The video was posted on the Tesla Owner’s Club of Australia Facebook page by Jonathan Moss, who says that the ute blocked up to 6 charging bays for over 3 hours and was still parked there when Jonathan left.
Some of the comments on the post reflect the stress that ICEing causes EV drivers, especially when it’s done deliberately.
“I never encourage destructive behavior….however this would test my resolve….” said one comment.
A closer look at the video actually shows a police car in the background just meters from the charging bays.
It’s worth noting that the practice of “ICE-ing” – where internal combustion engine (ICE) cars deliberately block access to EV charging bays, is now an offence met with fines of up to $3,200 in some jurisdictions.
Heavy fines for “ICEing” EV charging stations across Australia
The fines have been introduced because deliberate blocking of EV charging stations isn’t just a minor inconvenience, if there are no other charging stations in area it can mean that EV owners become stranded for hours.
With over 80,000 EVs now on Australian roads, EV charging stations are essentially critical infrastructure and lawmakers and law enforcement must ensure that charging bays remain available for EVs at all times.
Blocking EV charging stations in Victoria now carries a fine of $369 (two penalty points) so the Nissan Navara driver was very lucky the infringement wasn’t noticed by the police, who the video shows were just metres away.

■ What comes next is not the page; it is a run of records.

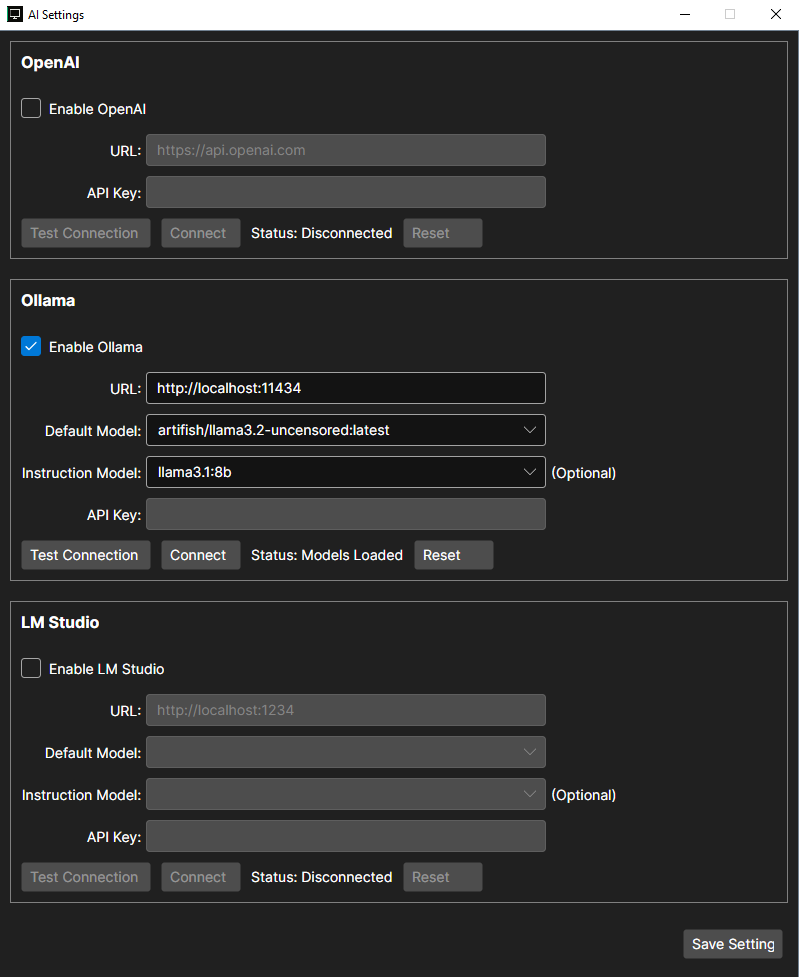Image resolution: width=799 pixels, height=977 pixels.
Task: Uncheck the Enable Ollama checkbox
Action: pyautogui.click(x=31, y=347)
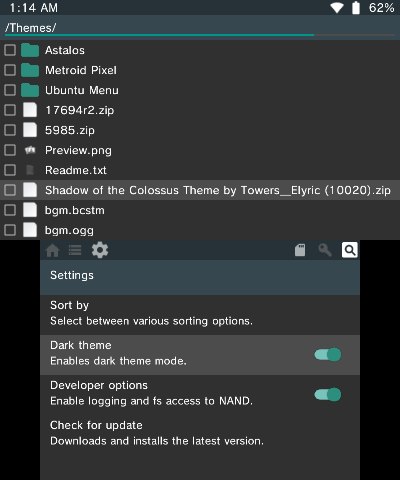
Task: Switch to the SD card icon
Action: point(300,250)
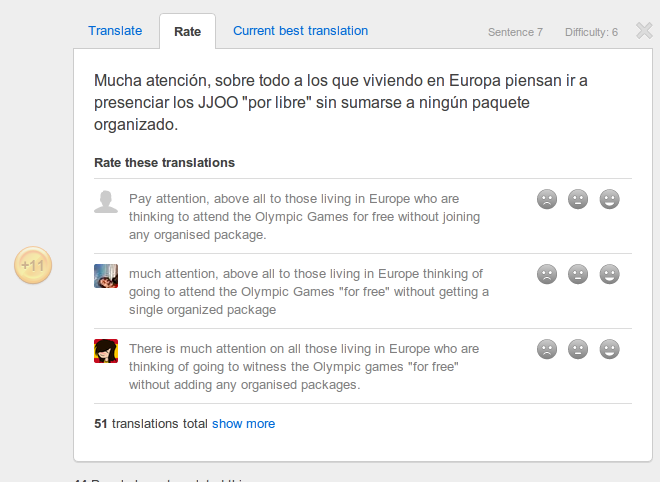Rate third translation with sad face
The image size is (660, 482).
(547, 349)
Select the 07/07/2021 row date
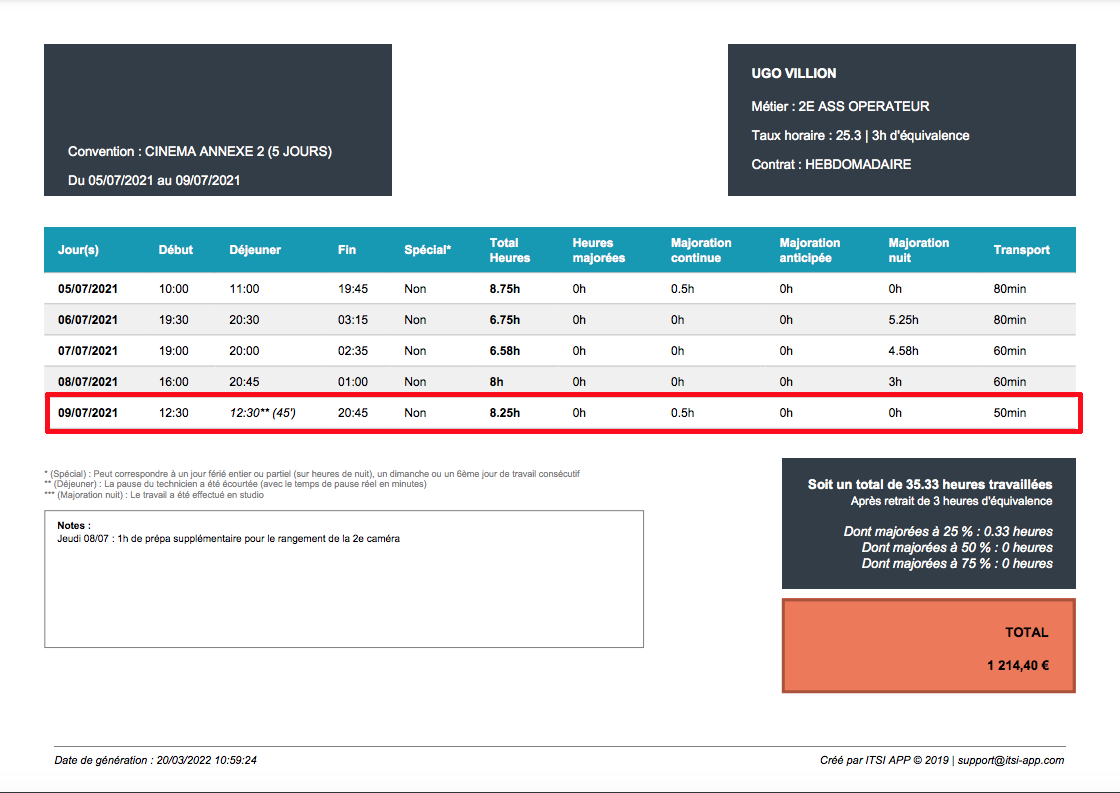The image size is (1120, 793). (x=87, y=351)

Fines for ICEing in other states are even higher, the maximum fine in the ACT, Queensland and NSW 20 penalty points, which in the ACT equates to $3200
NSW has also recently introduced new signage for charging stations which indicates that the vehicle must actually be charging while parked in the charging bay.
Daniel Bleakley is a clean technology researcher and advocate with a background in engineering and business. He has a strong interest in electric vehicles, renewable energy, manufacturing and public policy.